Теперь мне следовало заняться ликвидацией их акций. Учитывая общие условия рынка, а также поведение акций «Объединенных печей», был единственный способ их продать – на падении цены, и к тому же без попытки эту цену поднять, потому что на пути вверх мне пришлось бы взять на себя кучу акций. Но зато на пути вниз я смогу достать тех покупателей, которые считают любые акции дешевыми, если те продаются на пятнадцать-двадцать пунктов ниже высшей цены, особенно если рекорд недавний. По их мнению, подъем котировок неизбежен. А поскольку недавно еще «Объединенные печи» шли по 44, цена чуть ниже 30 будет выглядеть для них очень привлекательной. И это сработало, как всегда. Охотники за дешевыми акциями скупили все в таких количествах, что пул был ликвидирован. Но если кто-нибудь решит, что Гордон, Кейн или Вульф чувствовали ко мне благодарность, он ошибется. Ни на йоту. Они до сих пор, по слухам, сердиты на меня и рассказывают всем желающим послушать, как я их сделал. Они не могут простить мне того, что я обманул их ожидания и не принял цену на себя.
На самом-то деле мне бы никогда не удалось продать принадлежавших банку ста тысяч акций, если бы Вульф и остальные не распустили слухи о непременном росте курса. Если бы я действовал как всегда, то есть в соответствии с логикой процесса, мне бы пришлось принять любую цену. Ведь тогда уже рынок падал. А на таком рынке продать можно, только если ты принимаешь любую цену. Действовать иначе было невозможно, но они, кажется, так в это и не поверили. Они до сих пор злятся. Я – нет. Сердиться бесполезно.
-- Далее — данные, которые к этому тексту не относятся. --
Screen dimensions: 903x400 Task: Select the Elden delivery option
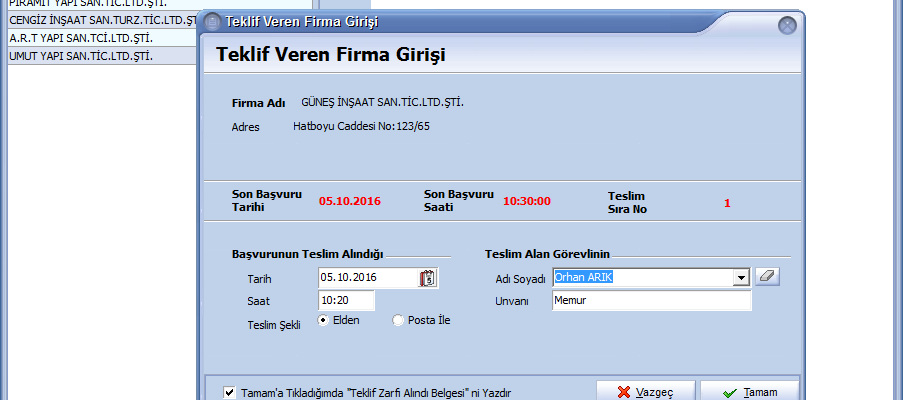pyautogui.click(x=325, y=320)
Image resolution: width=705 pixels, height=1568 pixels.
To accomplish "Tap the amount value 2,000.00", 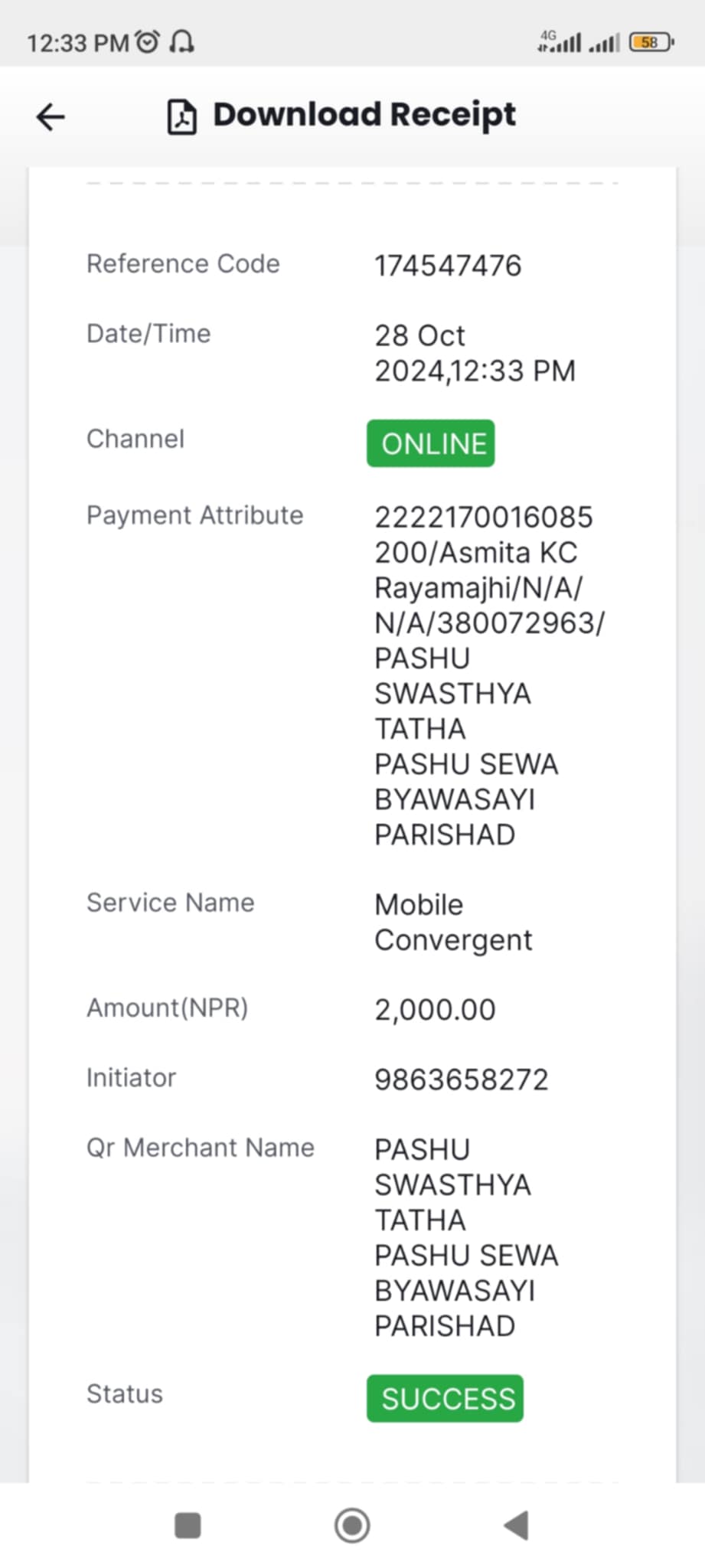I will (x=435, y=1010).
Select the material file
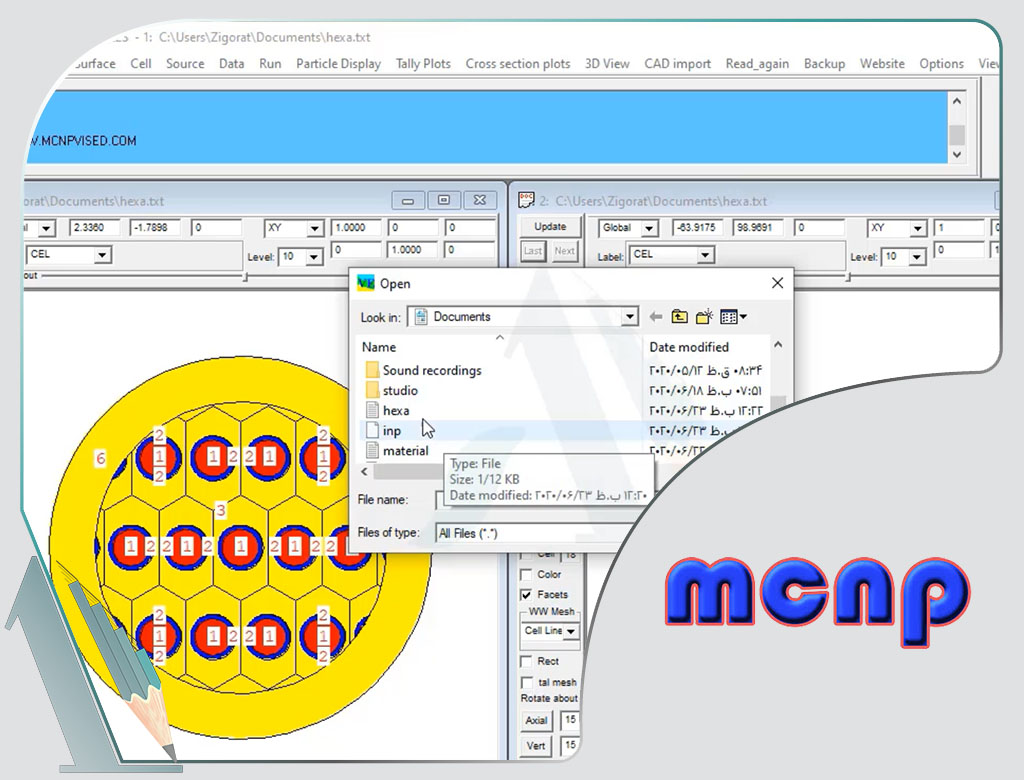Screen dimensions: 1024x780 click(405, 451)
Я много раз убеждался, что спекулянт, поддавшийся чувствам, – человек пропащий. Но в нашем случае потеря духа прошла без последствий. У этой истории было забавное продолжение. Как-то миссис Ливингстон рекомендовали новую портниху. Это оказалась очень приятная, умелая и обязательная женщина. На третий или четвертый визит, когда дамы уже немного привыкли друг к другу, эта портниха вдруг говорит во время примерки: «Я надеюсь, что мистер Ливингстон скоро поднимет курс „Объединенных печей“. Нам посоветовали купить эти акции в расчете на то, что он поднимет их курс, а мы слышали, что он всегда очень удачлив в таких делах».
Нет ничего приятного в сознании, что невинные люди теряют деньги из-за такого рода слухов и советов. Отчасти поэтому я никому никогда не даю рекомендаций. Из-за этой портнихи я действительно почувствовал обиду на одного человека – на Вульфа.